─── Records provided ───

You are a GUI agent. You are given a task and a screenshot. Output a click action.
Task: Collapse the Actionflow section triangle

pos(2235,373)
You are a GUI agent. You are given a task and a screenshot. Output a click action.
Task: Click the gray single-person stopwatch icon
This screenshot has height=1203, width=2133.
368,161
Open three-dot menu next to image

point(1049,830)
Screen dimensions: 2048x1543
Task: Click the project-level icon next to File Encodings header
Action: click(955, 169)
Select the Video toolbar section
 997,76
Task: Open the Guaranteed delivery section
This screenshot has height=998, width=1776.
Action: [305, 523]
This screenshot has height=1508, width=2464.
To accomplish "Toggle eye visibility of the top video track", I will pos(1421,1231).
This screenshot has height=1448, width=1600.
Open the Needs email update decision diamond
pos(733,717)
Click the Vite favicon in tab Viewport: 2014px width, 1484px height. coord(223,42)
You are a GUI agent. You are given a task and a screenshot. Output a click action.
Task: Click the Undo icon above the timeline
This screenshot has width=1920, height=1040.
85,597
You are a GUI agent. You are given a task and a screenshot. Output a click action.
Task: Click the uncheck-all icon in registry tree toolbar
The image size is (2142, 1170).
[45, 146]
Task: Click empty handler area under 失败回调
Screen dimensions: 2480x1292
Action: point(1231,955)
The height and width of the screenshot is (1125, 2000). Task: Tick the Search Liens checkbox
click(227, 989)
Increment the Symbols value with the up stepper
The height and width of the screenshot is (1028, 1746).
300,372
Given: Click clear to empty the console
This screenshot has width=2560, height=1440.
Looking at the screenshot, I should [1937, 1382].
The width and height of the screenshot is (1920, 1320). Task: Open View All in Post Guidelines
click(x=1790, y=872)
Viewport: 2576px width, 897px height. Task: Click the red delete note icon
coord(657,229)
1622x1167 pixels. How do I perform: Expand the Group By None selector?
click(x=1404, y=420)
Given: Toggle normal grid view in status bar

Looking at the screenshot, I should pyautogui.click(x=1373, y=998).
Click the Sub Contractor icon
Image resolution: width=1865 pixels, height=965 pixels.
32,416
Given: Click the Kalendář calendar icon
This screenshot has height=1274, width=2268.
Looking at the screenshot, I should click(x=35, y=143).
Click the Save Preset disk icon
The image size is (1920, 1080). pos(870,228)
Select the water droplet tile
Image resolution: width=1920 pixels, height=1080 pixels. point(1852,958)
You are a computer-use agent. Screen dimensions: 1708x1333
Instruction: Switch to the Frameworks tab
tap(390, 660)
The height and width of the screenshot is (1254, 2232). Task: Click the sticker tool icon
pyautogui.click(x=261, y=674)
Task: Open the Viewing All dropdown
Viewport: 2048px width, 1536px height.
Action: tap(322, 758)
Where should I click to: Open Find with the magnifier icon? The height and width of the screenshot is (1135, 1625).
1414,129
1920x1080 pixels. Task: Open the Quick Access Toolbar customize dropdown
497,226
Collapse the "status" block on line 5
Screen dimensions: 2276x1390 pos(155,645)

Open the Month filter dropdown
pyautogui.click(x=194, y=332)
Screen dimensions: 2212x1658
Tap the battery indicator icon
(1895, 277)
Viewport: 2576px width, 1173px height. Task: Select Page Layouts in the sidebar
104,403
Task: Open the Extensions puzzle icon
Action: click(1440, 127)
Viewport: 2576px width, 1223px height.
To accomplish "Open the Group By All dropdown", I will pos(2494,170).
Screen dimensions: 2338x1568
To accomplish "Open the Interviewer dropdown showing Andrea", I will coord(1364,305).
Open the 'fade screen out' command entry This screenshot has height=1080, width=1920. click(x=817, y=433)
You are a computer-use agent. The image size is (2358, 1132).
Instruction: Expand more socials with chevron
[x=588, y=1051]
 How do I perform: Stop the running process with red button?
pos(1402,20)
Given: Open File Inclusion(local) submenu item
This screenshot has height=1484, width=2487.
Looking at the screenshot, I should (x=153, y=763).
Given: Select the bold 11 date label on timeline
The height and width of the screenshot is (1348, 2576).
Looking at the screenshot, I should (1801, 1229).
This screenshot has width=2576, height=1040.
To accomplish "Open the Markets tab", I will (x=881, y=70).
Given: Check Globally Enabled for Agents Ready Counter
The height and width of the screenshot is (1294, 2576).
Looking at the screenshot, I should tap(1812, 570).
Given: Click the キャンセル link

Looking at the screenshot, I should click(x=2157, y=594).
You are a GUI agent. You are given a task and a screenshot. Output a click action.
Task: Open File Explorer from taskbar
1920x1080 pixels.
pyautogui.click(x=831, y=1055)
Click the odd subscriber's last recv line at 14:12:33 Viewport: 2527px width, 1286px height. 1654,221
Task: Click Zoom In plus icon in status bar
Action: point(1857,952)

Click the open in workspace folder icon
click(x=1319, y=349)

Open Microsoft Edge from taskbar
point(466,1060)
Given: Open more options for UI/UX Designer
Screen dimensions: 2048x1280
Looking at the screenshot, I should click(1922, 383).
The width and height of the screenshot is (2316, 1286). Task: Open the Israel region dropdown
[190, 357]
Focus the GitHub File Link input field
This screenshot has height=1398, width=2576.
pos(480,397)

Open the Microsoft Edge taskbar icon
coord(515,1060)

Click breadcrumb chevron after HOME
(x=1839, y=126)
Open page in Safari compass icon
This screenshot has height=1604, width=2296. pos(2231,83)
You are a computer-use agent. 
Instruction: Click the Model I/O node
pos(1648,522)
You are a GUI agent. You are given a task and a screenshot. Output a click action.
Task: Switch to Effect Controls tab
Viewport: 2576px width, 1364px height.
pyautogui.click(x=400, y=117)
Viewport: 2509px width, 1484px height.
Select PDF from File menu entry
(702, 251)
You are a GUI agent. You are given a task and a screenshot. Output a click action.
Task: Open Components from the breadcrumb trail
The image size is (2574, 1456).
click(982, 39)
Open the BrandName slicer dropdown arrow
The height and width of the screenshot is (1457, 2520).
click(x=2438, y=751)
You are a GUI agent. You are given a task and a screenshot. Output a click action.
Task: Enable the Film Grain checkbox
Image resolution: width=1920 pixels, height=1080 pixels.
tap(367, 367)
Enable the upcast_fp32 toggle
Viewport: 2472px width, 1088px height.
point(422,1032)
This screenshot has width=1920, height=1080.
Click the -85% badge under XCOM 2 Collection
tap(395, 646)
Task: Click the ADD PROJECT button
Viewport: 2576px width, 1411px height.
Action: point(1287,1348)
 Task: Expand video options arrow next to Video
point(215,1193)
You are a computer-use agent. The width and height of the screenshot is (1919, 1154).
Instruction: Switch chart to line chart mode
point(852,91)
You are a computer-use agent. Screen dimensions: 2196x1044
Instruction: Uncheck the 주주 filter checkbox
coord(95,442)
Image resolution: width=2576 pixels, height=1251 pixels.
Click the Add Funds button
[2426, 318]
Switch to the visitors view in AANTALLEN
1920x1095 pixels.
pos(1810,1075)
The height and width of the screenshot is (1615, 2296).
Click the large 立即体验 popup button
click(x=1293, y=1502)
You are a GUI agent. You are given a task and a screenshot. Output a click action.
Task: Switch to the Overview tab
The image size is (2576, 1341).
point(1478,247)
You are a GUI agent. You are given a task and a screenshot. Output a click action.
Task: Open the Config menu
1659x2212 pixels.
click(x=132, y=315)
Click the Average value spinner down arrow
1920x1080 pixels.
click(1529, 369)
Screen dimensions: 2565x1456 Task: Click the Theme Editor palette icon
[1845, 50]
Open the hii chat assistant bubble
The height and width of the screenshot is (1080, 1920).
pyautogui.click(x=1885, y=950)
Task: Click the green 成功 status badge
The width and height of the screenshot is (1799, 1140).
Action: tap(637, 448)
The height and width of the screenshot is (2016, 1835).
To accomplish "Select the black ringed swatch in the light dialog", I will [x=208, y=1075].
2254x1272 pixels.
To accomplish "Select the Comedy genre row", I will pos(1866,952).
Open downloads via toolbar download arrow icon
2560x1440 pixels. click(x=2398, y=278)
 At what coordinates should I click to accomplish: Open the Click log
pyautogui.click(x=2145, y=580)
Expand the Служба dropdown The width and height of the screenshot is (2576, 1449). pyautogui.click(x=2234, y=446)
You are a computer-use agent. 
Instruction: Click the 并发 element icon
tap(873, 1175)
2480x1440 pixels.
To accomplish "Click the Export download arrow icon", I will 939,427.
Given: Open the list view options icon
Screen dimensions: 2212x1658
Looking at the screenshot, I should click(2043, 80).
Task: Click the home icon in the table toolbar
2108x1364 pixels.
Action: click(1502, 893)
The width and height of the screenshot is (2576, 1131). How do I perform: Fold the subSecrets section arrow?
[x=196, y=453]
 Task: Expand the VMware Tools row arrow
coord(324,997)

───

## The problem
Return, line for line and unchanged, the data from its first line through the line containing "Given: Click clear to empty the console".

## Solution
You are a GUI agent. You are given a task and a screenshot. Output a click action.
Task: Collapse the Actionflow section triangle

pos(2235,373)
You are a GUI agent. You are given a task and a screenshot. Output a click action.
Task: Click the gray single-person stopwatch icon
This screenshot has height=1203, width=2133.
368,161
Open three-dot menu next to image

point(1049,830)
Screen dimensions: 2048x1543
Task: Click the project-level icon next to File Encodings header
Action: click(955, 169)
Select the Video toolbar section
 997,76
Task: Open the Guaranteed delivery section
This screenshot has height=998, width=1776.
Action: [305, 523]
This screenshot has height=1508, width=2464.
To accomplish "Toggle eye visibility of the top video track", I will pos(1421,1231).
This screenshot has height=1448, width=1600.
Open the Needs email update decision diamond
pos(733,717)
Click the Vite favicon in tab Viewport: 2014px width, 1484px height. coord(223,42)
You are a GUI agent. You are given a task and a screenshot. Output a click action.
Task: Click the Undo icon above the timeline
This screenshot has width=1920, height=1040.
85,597
You are a GUI agent. You are given a task and a screenshot. Output a click action.
Task: Click the uncheck-all icon in registry tree toolbar
The image size is (2142, 1170).
[45, 146]
Task: Click empty handler area under 失败回调
Screen dimensions: 2480x1292
Action: point(1231,955)
The height and width of the screenshot is (1125, 2000). Task: Tick the Search Liens checkbox
click(227, 989)
Increment the Symbols value with the up stepper
The height and width of the screenshot is (1028, 1746).
300,372
Given: Click clear to empty the console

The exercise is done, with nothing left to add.